— A fazer —
Dê continuidade ao texto sobre a crise entre Rússia, Ucrânia e Otan, começando logo após a última frase apresentada.

— Trecho da fonte —
────────
A crise envolvendo a Ucrânia, Rússia, os Estados Unidos e a Otan tem origem no fim da Guerra Fria. Com o colapso dos regimes comunistas no Leste Europeu, a aliança militar entre europeus e americanos avançou rumo a leste, com países que antes eram da esfera soviética passando à zona de influência ocidental. Na madrugada desta quinta-feira, 24, o presidente Vladimir Putin decidiu atacar a Ucrânia, após três meses de pressão militar.
Com a ascensão de ao poder de Putin na Rússia, em 2000, lentamente começou uma reação russa no sentido de conter essa expansão para o leste. Isso ocorreu porque, para Putin, é fundamental uma espécie de 'zona-tampão' entre a Rússia e o Ocidente para a defesa estratégica de seu país.
Diante disso, primeiro, o Kremlin trabalhou para desestabilizar governos pró-Ocidente na Ucrânia e no Caucaso, ainda na primeira década deste século. A partir de 2007, a preocupação de Putin com o avanço da Otan o levou a operações militares contra a Geórgia, em 2008, e contra a Ucrânia, com a anexação da Crimeia em 2014.
No fim de 2021, Putin mobilizou militares e linhas de suprimento na fronteira, para pressionar a Otan a desistir de avançar para as ex-repúblicas soviéticas, e até mesmo, a retirar tropas de países como Bulgária e Romênia.
Por que Putin decidiu ameaçar a Ucrânia agora?
Putin considera expansão da Otan para o leste uma ameaça existencial à Rússia. Nos últimos anos, ele tem reconstruído o poderio militar russo e reafirmado sua importância geopolítica na região.
────────
Registros de posição do alvo:
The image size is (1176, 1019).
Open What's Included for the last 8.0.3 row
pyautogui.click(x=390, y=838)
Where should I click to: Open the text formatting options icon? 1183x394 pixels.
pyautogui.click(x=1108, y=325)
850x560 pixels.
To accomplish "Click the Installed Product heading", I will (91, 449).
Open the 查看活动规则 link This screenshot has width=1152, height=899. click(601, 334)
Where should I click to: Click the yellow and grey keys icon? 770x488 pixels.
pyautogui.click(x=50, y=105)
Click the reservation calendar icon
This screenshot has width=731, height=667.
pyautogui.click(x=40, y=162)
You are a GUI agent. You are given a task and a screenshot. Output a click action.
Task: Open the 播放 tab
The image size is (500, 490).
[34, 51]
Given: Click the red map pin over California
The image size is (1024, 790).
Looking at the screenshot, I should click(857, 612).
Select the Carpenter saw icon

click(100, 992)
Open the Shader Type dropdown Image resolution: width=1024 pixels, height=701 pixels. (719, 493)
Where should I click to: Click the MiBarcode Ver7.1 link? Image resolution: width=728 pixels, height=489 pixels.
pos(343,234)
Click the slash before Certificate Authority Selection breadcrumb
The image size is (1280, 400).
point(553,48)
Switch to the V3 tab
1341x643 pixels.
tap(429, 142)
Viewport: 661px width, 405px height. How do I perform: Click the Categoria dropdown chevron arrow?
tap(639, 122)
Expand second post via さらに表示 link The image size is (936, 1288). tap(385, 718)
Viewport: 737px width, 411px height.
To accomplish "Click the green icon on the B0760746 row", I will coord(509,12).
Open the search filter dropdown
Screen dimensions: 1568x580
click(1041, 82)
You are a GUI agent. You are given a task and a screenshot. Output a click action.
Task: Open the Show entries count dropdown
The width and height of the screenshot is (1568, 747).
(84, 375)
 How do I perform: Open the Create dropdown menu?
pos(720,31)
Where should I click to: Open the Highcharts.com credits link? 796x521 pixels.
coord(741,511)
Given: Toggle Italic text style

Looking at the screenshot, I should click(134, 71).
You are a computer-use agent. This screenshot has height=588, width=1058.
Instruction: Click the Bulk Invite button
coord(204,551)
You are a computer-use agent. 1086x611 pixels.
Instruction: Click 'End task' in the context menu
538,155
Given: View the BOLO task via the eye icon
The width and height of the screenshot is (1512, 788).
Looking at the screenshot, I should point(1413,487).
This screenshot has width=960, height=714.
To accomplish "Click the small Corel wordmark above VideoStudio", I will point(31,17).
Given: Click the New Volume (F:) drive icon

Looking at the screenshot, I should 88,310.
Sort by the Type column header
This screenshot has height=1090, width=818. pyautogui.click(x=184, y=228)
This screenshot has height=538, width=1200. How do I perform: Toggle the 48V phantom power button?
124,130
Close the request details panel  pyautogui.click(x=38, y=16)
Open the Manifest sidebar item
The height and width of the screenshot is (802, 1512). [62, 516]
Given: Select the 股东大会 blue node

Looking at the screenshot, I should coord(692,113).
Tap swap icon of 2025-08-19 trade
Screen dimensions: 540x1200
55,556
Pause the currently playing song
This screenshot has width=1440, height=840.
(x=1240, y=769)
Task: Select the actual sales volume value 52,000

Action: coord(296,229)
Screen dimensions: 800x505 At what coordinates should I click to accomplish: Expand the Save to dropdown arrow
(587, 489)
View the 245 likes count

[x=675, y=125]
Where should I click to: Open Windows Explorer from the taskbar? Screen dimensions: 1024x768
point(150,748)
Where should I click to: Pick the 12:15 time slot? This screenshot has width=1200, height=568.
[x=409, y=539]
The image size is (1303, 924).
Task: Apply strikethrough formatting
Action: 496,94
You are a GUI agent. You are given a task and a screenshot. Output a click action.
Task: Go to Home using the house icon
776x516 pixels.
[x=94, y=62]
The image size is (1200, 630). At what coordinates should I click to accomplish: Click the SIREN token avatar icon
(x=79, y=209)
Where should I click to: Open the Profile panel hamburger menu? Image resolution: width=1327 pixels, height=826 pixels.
────────
— Resposta esperada —
Conforme a força bélica russa cresceu, suas ameaças tornaram-se mais intensas. As bases de mísseis da Otan na Polônia também são descritas por ele como uma ameaça. Além disso, Putin insiste que Ucrânia e Belarus, historicamente e do ponto de vista cultural, são partes da Rússia.
Aos 69 anos, Putin tem como objetivo redesenhar as fronteiras geopolíticas da era soviética, com a Ucrânia retornando à área de influência russa. Menos claro é como ele pretende fazer isso por meio da força. O custo de uma intervenção militar seria alto, seja por sanções ou até mesmo com uma resposta armada com o Ocidente, mas não se sabe se Putin se contentaria com um meio termo. Até agora, nenhum lado cedeu e uma solução diplomática parece emperrada.
O que está em jogo para os países europeus?
O maior risco para a Europa, principalmente para potências como França, Alemanha e Reino Unido, é a sobrevivência da estrutura de segurança que ajudou a manter a paz no continente desde o fim da 2.ª Guerra. Com essas potências divididas sobre qual a melhor resposta às ameaças de Putin, o conflito também evidenciou as fraturas internas da União Europeia e da Otan.
Com a saída da chanceler Angela Merkel, que cresceu no leste da Alemanha na época da Guerra Fria, fala russo fluentemente e desenvolveu uma boa relação com Putin, a Europa perdeu um interlocutor inestimável com Moscou. Seu sucessor, Olaf Scholz, foi criticado por não assumir um papel de destaque na crise. A Europa tem importantes laços comerciais com a Rússia e perderia muito mais do que os EUA com as sanções impostas após a invasão russa da Ucrânia. Também depende do fornecimento de gás russo, uma fraqueza que Putin explorou em disputas anteriores.
Um histórico da atual crise
Putin começou a mobilizar tropas na fronteira no fim de novembro. A partir de janeiro, as tensões cresceram, com os Estados Unidos alertando para a iminência de um ataque russo. Depois de a Ucrânia sinalizar que poderia desistir da Otan, a Rússia prometeu retirar tropas da fronteira - o que não foi corroborado pela Otan e os EUA.
Em 17 de fevereiro, foram registradas explosões no leste da Ucrânia, que levaram os EUA a denunciar uma tentativa russa de arrumar um pretexto para a invasão. No dia seguinte, o presidente americano Joe Biden, afirmou que dados de inteligência do governo americano indicam que Putin decidiu invadir a Ucrânia.
Por que as negociações não avançam?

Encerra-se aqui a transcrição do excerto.